Todt zum Koch:
Death to The Cook|
Come here, Hans Cook, you must away.
How fat you are, you can hardly walk.
Even if you have boiled much sweet candy,
it will go sour for you now. You must away.
I have cooked many chickens, geese and fish
for my master's table several times.
Wild-roast, pâté and marcipan.
Oh woe, my stomach. I must go away.
If we look at the picture of the cook in Klein-Basel, we see that the picture used to be far less dynamic: Death is standing and talking to a man with a large spoon.
Apparently the mural in Groß-Basel has been "spiffed up" during a renovation, probably by Kluber in 1568, who has looked at Holbein's woodcut of the abbot. Death holds the cook's skewer in the same way as the abbot's staff.
The picture of the cook in Basel has inspired the dance of death in Bleibach (picture to the left).
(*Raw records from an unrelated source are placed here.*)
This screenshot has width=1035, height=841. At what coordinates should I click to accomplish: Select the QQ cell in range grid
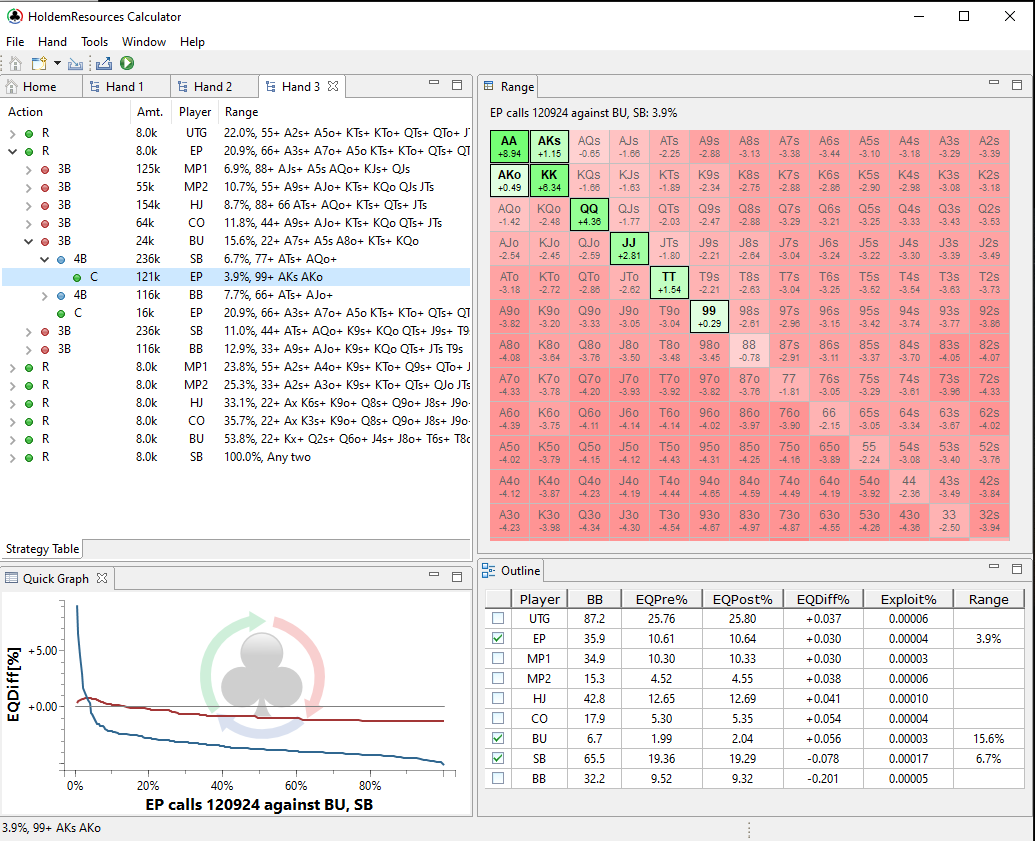(589, 214)
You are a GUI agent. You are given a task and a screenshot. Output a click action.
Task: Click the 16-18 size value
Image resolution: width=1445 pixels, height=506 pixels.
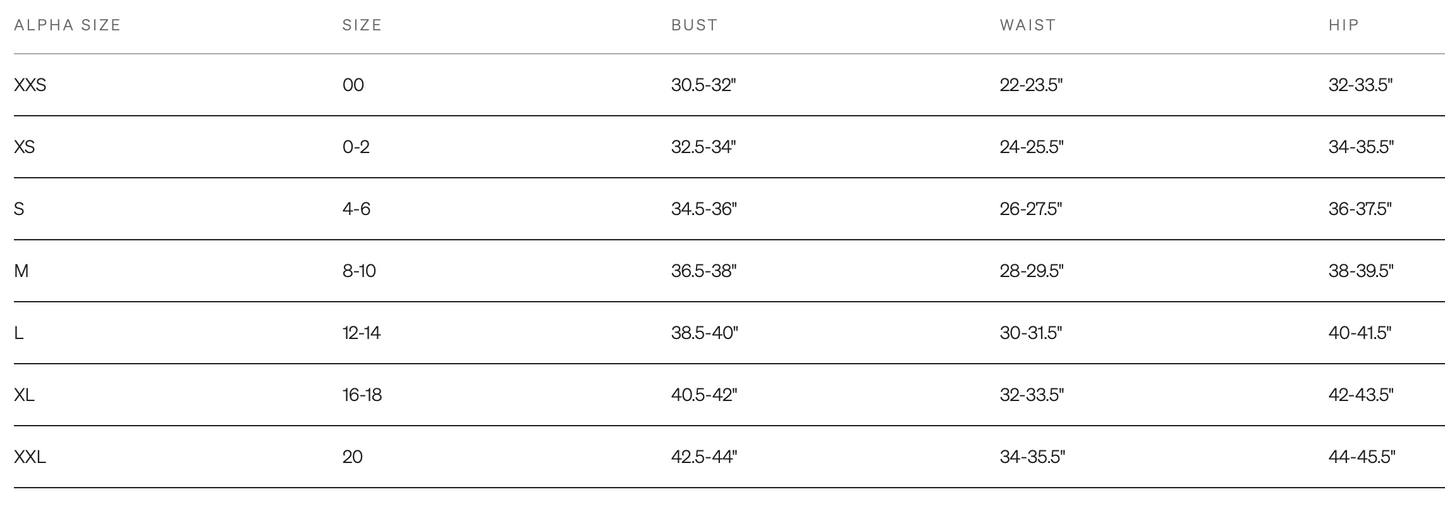pyautogui.click(x=362, y=395)
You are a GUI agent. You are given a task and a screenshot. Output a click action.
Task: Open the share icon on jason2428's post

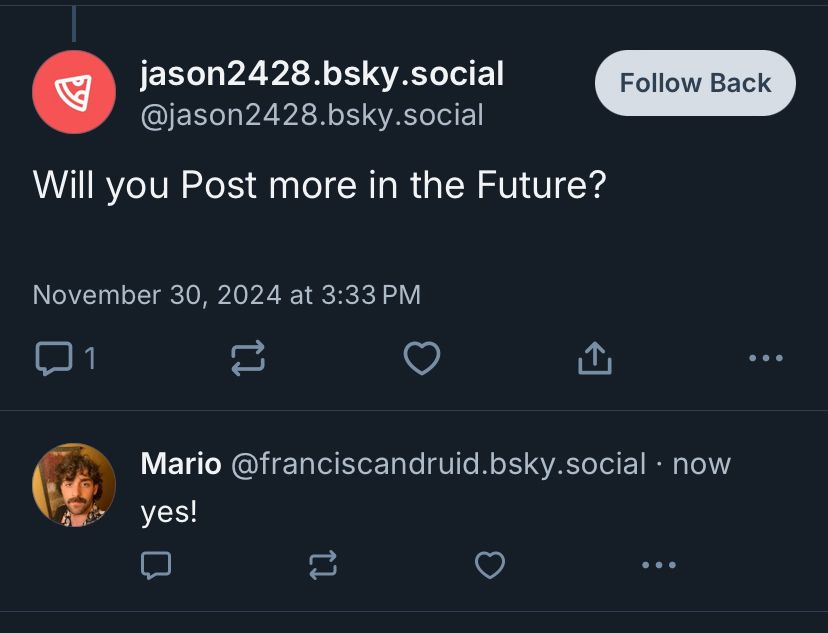(595, 358)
The cook is not spilling water out of his jug, he carries his dagger at the other side of his body, and Death and the cook stands further apart from each other. On Merian's picture one can see Death's leg between the cook's, on Büchel's picture one sees Death's heel.
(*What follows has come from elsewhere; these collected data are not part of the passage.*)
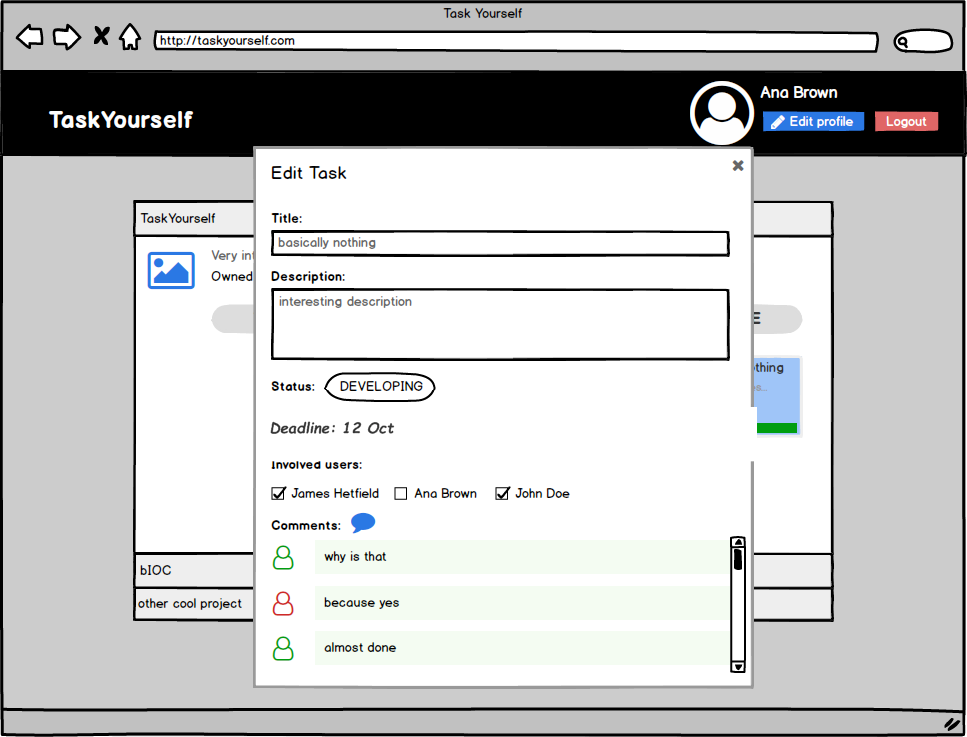Expand the bIOC project row

click(194, 570)
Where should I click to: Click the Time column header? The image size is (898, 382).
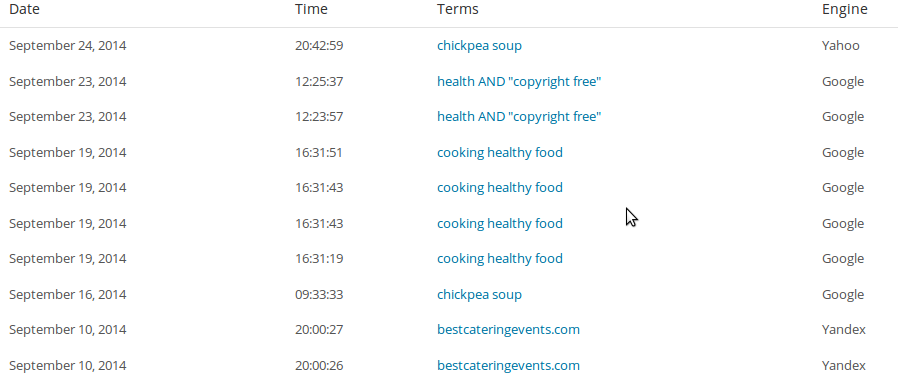click(311, 9)
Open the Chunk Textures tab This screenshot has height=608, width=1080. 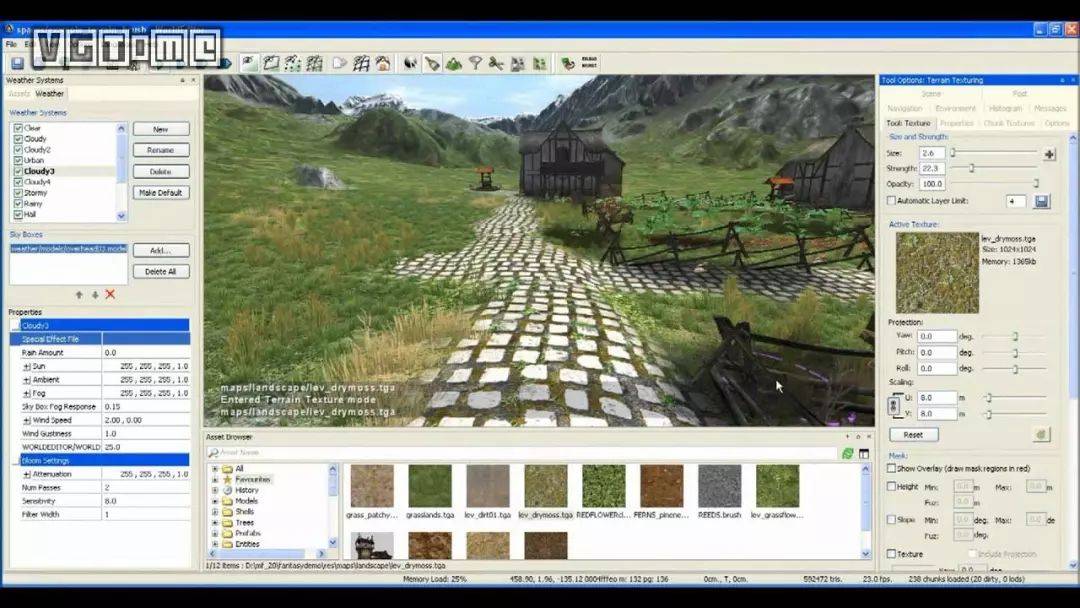coord(1008,123)
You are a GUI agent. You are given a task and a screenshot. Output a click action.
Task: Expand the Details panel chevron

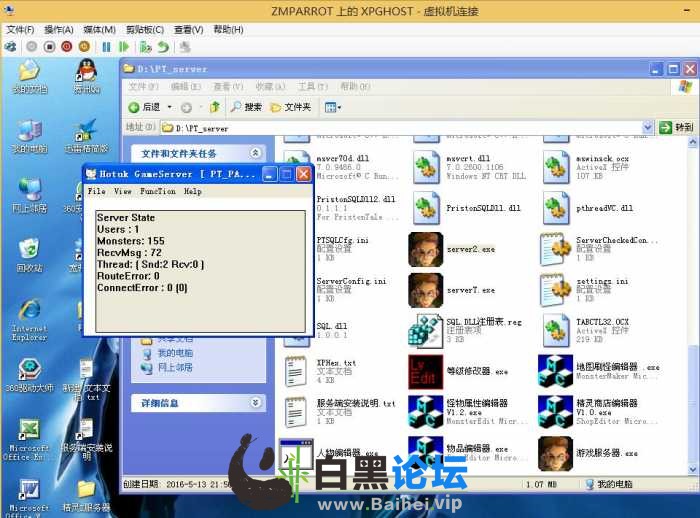[x=256, y=403]
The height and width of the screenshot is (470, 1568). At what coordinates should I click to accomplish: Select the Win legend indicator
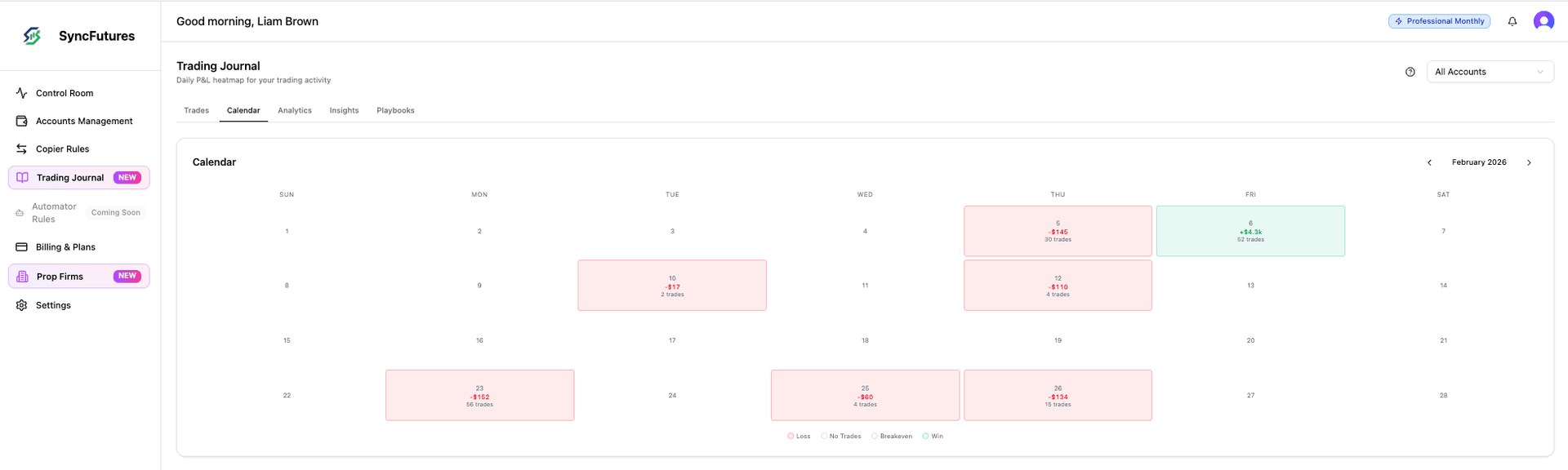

If we then compare this with the coloured gouaches from ca. 1600 (picture to the right), we can see that Merian is right about the water running out of the jug, so the mural must have been changed in the 100 years separating Merian and Büchel
But concerning the composition with Death's heel between the cook's legs, the gouache confirms that Merian has taken a few artistic liberties and moved the figures far too close to each other.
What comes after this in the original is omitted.